[Spambayes] RE: Yahoo's "domain keys" and spam

Fri Dec 12 16:12:51 EST 2003

> From: Robert K. Coe

> Where is it written that SpamBayes would "add a token 
> verifying the presence of a domain key entry in the header"? 

It's not, although the current SpamBayes header tokenizer would detect
this header and add the same token no matter what the actual validity of
the signature was. It would look something like "X-Yahoo-Domain-Sig:
skip:20".

> Doing so would seem to be self-defeating if credible 
> forgeries of domain keys become widespread 

*Credible* forgeries will not be widespread, since you need the
organization's private key to generate the domain signature. However,
unless the logic to actually perform the crypto and verify the signature
is added to SpamBayes, all SB will see is a header token with a bunch of
random hex characters. That is, only the *presence* of a domain
signature would be detected, not whether or not it is actually valid.

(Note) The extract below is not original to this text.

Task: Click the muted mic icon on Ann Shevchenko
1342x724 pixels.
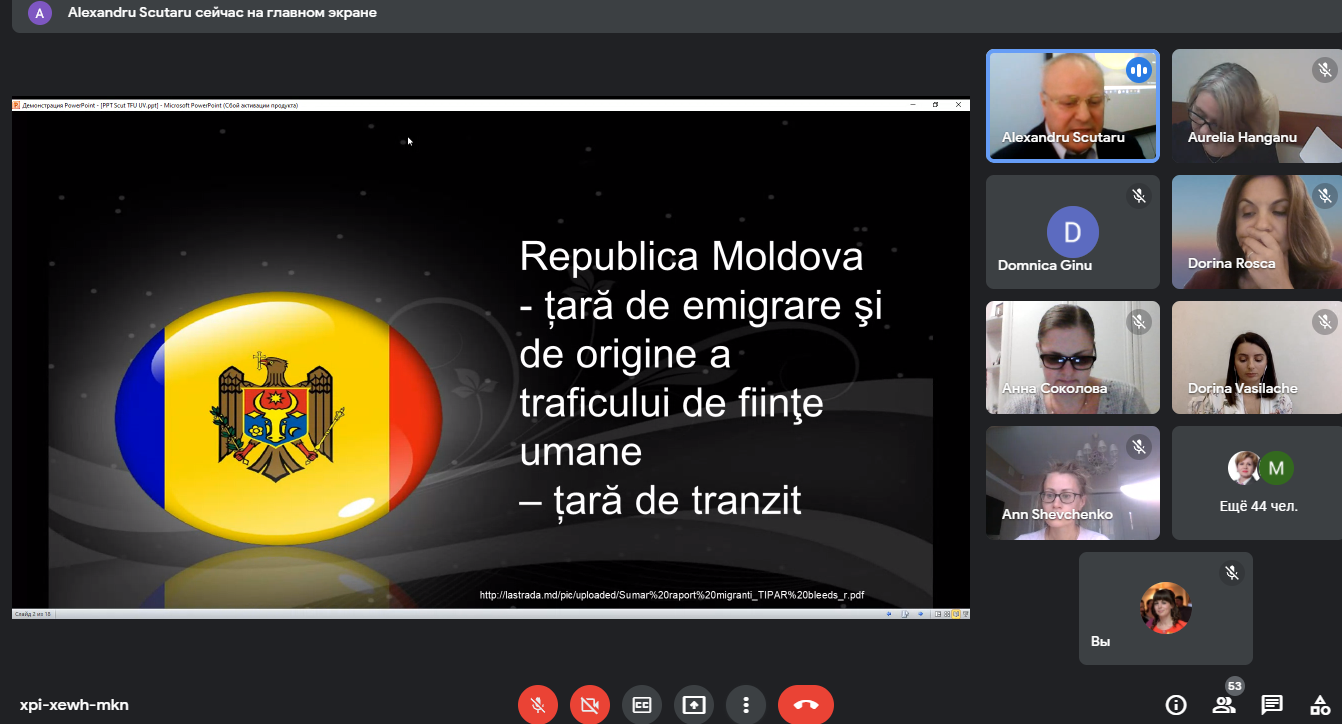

> marginally helpful otherwise (since the "I know it when I see 
> it" model of spam detection works very well for humans and 
> fairly well for Bayesian filters without this additional 
> complication).

A validated domain key signature would tell you with certainty whether
or not a mail message that claims to be from a domain is actually from
an SMTP server controlled by the same people who control the domain's
DNS. My intuition tells me this is a very strong bit of evidence that
would be very useful to the classifier. Of course, that will have to be
tested before the feature would be added to the production code.

> For that matter, where is it written that the use of domain 
> keys will become widespread? (But I guess that's a topic for 
> another discussion.)

Yahoo is one of the biggest mail hosts on the Internet, and they're
donating the code to the most popular Open-source SMTP servers in use on
the Internet. It's supposed to be a cheap and simple addition to the DNS
and e-mail infrastructure, and Yahoo is evangelizing it to other major
ISPs as a way to cut down on forged spam message headers. I assume a lot
of smaller ISPs and corporations will get on board as a result, but of
course it may just be ignored. There will also be a significant ramp-up
time.

I'm merely suggesting that the SB project get out in front of the issue.
I will try adapt the necessary crypto code into Python myself as soon as
it is available in other open-source projects. (I'm guessing the code
will be in C, and go to the Qmail, sendmail, etc. projects).

Regards,
	-Ryan-